I observe the following phenomenon: for any vector $v \ge 0$ such that $Sv > 0$ (element-wisely), the following matrix
$$ T:= S^{-1} – \text{diag}\left(\frac{(v)_i}{(Sv)_i}\right) $$
is positive semidefinite. Here, $(v)_i$ stands for the $i$-th coordinate of vector $v$.
I can prove for small $k$ (e.g., $k=2$ or $3$) via brute force. But I do not have a good idea how to prove for general $k$. I did run some simulations and the claim is very likely to be true.

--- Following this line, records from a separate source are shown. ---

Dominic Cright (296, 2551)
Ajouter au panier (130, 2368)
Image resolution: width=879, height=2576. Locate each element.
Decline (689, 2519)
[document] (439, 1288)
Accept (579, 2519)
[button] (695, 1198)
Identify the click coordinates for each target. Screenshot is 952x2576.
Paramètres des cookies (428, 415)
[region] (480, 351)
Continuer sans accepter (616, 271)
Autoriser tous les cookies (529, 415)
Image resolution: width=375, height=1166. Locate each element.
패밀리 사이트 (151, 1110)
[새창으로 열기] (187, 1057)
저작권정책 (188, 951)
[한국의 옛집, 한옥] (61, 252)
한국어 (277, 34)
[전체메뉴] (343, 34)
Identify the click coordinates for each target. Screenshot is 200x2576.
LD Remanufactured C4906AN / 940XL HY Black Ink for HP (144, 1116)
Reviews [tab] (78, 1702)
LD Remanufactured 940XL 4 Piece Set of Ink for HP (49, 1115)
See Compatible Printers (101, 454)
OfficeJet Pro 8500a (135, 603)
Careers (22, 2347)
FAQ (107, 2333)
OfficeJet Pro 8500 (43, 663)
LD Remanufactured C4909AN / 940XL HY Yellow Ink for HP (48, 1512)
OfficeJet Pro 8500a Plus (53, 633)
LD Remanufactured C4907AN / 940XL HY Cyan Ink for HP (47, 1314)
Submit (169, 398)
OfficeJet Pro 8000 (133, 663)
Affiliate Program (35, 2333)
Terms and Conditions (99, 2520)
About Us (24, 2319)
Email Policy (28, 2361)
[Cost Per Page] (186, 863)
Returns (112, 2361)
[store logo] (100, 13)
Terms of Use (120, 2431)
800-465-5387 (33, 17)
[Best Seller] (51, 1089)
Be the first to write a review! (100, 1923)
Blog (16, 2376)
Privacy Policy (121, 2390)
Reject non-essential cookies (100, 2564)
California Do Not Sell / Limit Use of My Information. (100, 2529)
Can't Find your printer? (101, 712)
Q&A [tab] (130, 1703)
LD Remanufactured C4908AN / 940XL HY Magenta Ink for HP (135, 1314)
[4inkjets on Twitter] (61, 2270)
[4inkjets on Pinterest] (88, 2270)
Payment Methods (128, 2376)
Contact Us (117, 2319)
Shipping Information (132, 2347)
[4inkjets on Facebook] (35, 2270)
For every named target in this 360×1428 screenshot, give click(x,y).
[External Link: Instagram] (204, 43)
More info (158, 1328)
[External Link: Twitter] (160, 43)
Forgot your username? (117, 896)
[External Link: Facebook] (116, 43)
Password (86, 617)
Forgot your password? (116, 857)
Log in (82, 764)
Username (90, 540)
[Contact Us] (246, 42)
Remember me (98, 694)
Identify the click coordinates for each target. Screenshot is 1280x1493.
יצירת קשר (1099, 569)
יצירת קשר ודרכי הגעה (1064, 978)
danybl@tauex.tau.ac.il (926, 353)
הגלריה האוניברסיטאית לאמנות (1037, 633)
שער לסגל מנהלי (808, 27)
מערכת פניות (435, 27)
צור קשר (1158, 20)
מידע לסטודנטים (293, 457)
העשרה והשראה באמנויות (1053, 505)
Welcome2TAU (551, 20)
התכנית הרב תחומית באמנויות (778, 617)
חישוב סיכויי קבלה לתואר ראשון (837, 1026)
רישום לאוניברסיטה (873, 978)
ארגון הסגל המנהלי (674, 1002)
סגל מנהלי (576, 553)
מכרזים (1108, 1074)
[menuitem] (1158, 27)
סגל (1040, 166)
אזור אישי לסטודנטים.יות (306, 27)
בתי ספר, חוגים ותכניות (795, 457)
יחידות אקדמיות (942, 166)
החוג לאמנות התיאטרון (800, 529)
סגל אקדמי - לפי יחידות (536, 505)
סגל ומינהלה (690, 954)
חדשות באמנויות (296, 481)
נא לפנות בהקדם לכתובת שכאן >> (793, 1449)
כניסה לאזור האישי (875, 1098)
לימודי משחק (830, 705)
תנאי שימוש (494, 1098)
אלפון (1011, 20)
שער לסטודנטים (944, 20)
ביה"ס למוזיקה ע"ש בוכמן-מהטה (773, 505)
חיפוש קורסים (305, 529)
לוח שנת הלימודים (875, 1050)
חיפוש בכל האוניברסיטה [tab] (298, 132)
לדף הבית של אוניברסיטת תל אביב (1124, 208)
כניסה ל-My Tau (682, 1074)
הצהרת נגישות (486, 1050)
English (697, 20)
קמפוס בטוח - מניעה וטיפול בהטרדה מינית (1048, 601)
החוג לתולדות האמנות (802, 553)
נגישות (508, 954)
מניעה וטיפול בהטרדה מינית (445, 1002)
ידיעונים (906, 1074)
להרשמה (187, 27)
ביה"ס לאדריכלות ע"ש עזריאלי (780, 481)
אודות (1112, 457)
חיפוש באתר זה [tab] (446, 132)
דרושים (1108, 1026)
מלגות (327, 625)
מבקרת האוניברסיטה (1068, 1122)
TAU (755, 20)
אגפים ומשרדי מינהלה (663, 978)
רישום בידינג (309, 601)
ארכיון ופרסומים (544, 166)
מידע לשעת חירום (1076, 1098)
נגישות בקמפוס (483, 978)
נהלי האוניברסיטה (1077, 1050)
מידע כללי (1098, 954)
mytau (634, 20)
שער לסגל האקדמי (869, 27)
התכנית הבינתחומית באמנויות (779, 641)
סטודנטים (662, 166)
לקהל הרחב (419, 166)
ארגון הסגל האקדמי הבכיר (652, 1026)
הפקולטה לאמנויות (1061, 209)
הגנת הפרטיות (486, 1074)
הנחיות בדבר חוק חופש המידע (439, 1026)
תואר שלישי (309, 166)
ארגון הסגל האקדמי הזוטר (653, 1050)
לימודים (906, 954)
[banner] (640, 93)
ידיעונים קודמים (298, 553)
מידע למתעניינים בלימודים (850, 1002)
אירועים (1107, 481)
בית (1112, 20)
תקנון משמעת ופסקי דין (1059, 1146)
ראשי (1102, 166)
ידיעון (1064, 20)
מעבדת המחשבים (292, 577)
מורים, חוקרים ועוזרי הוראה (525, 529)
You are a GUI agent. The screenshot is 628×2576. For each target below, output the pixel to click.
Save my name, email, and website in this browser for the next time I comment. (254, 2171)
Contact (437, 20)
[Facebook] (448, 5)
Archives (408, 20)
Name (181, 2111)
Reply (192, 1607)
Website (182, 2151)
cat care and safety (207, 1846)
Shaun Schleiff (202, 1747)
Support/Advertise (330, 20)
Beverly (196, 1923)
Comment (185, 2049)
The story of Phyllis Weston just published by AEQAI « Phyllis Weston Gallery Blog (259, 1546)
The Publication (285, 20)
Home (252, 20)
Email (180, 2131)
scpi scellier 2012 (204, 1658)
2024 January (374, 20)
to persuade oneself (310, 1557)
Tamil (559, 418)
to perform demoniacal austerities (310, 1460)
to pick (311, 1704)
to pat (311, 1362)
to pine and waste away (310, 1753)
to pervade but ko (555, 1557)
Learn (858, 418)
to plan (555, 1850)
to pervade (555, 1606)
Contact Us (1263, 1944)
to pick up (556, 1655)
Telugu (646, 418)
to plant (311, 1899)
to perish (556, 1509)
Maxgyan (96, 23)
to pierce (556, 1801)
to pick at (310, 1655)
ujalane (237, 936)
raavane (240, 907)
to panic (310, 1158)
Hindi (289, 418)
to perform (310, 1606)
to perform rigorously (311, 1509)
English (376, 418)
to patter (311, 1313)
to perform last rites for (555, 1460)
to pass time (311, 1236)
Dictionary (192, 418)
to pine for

Any comments or suggestions would be much appreciated!
Best Answer
Denote by $u\circ v$ and $u\oslash v$ the Hadamard product and entrywise division of two vectors respectively. Let $D=\operatorname{diag}(\sqrt{v\oslash Sv})$ and $u=\sqrt{v\circ Sv}$. Then $$ \begin{aligned} DSDu &=DS\operatorname{diag}(\sqrt{v\oslash Sv})(\sqrt{v\circ Sv})\\ &=DSv\\ &=\operatorname{diag}(\sqrt{v\oslash Sv})Sv\\ &=\sqrt{v\circ Sv}\\ &=u. \end{aligned} $$ Since $DSD$ is nonnegative, $u>0$ is its Perron vector and $\rho(DSD)=1$. As $DSD$ is also real symmetric, we have $DSD\preceq I$. Therefore $0\prec S\preceq D^{-2}$ and $T=S^{-1}-D^2\succeq0$.